The company behind the Coles and Woolworths soft plastics recycling program has been declared insolvent after failing to pay storage fees for the thousands of tonnes of plastics it secretly stockpiled around the country.
RG Programs and Services Pty, which trades under the name REDcycle, was wound up by order of the New South Wales Supreme Court on Monday morning and a liquidator has been appointed to take control of the failed business.
REDcycle bins were placed inside nearly 2000 Coles and Woolworths supermarkets before the program collapsed.
But the financial collapse of REDcycle will not affect the rescue plan launched last week by the supermarket giants to take control of the 124,000 tonnes of plastics found inside 32 warehouses in NSW, Victoria and South Australia since late last year.
A joint spokesperson for Coles and Woolworths said the company had signed an agreement with REDcycle, allowing them to assume control of the materials on the weekend, just ahead of Monday’s court appearance.

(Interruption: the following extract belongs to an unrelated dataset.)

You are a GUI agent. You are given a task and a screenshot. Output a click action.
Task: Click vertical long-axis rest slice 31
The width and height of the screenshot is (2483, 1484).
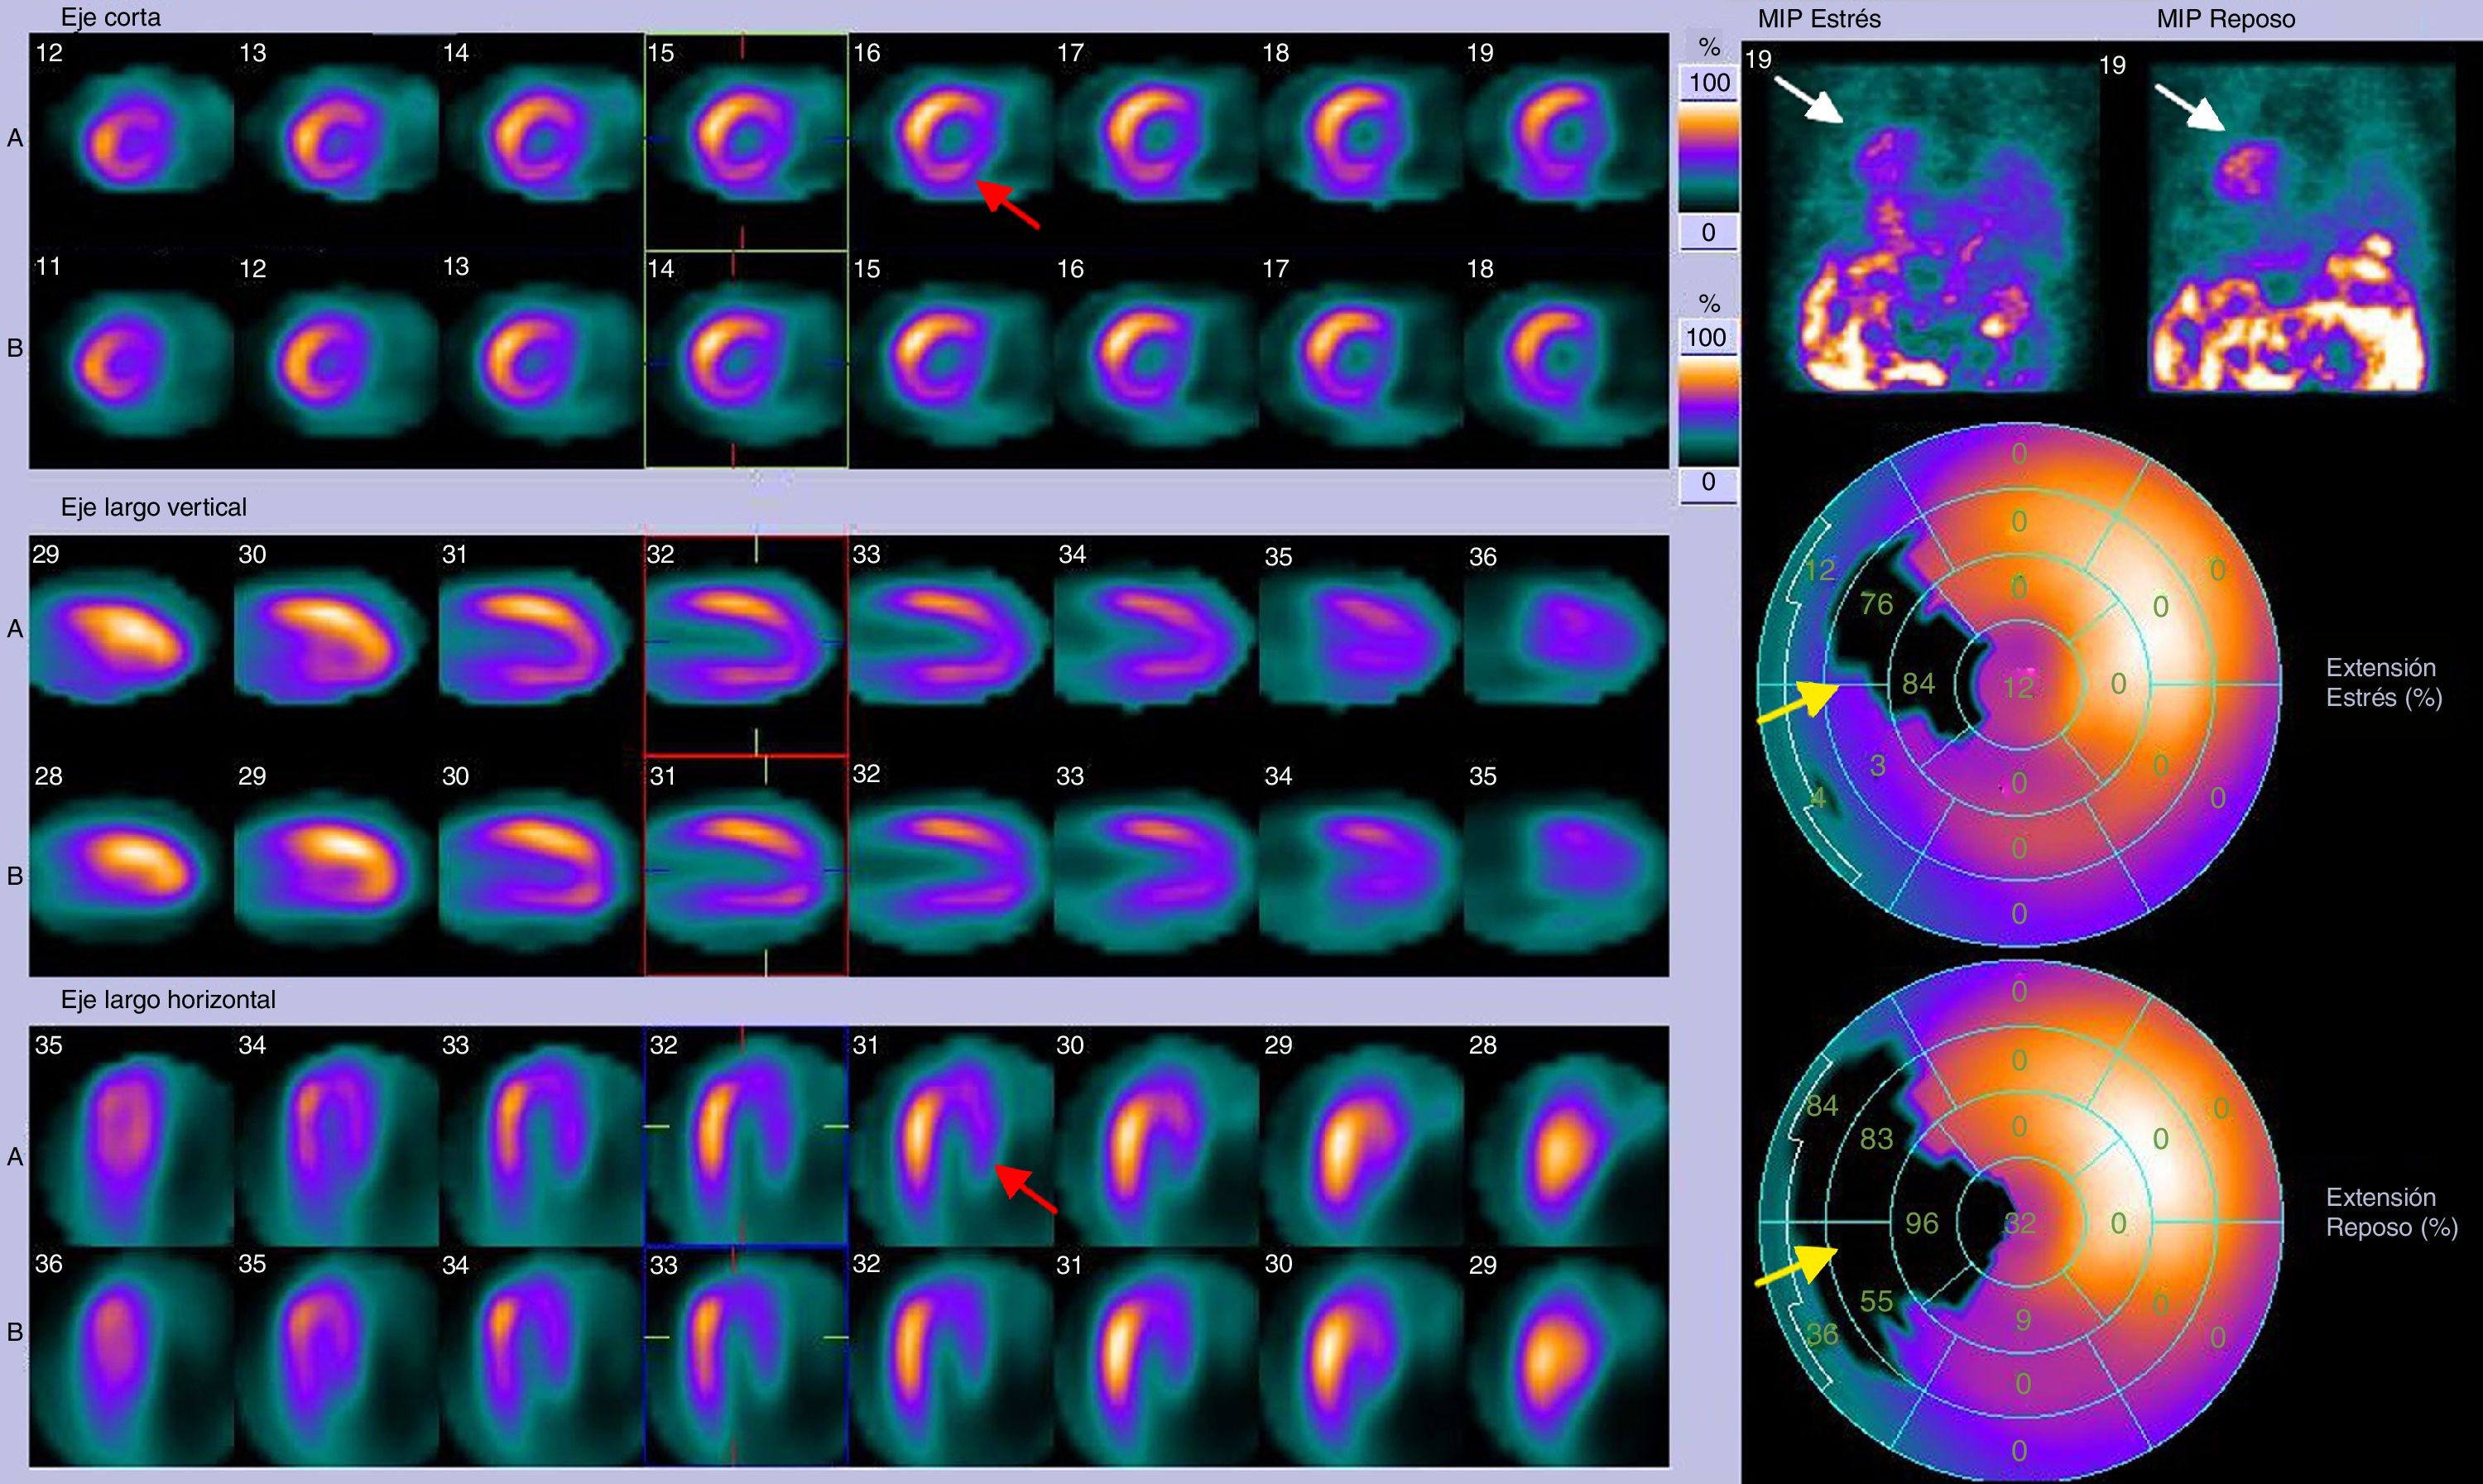[745, 865]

The supermarkets are now formulating a plan for the “short-term” consolidation and safe storage of the scattered stockpiles, which could involve packing the plastics inside up to 1000 shipping containers at a licensed facility. They would be stored until a process can be found to recycle the materials.
The rescue plan does not include paying for any of REDcycle’s past debts or acquiring the company itself. It only relates to the future management of the stockpiles.

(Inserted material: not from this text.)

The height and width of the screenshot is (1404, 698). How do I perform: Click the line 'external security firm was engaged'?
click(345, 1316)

The application to wind up REDcycle was launched by NSW transport firm, BTG Logistics, over an unpaid $200,000 debt for storing about 600 tonnes of plastics on behalf of REDcycle.
Another firm, Melbourne-based Topline Logistics, also joined the action in the Supreme Court. The amount that company is owed is unknown.
Soft plastics have been stockpiled after the collapse of the REDcycle scheme.
The winding-up order is likely the death knell for the decade-old REDcycle operation, which has claimed to have recycled more than 5.4 billion soft plastic items collected from its signature bins inside nearly 2000 supermarkets nationwide.
REDcycle has been contacted for comment about the court order and demise of its business.
In November, REDcycle and the supermarket giants halted the high-profile program after The Age and the Herald revealed the soft plastics that were being collected had been secretly diverted to storage instead of being recycled.
The mastheads later revealed the program began to fail in 2018 as it struggled to meet a massive surge in demand after it was rolled out nationwide, but the public was never informed about the problems.
After the program’s suspension, REDcycle issued strident public denials it had been engaged in large-scale, long-term stockpiling, or misleading the public about its operations.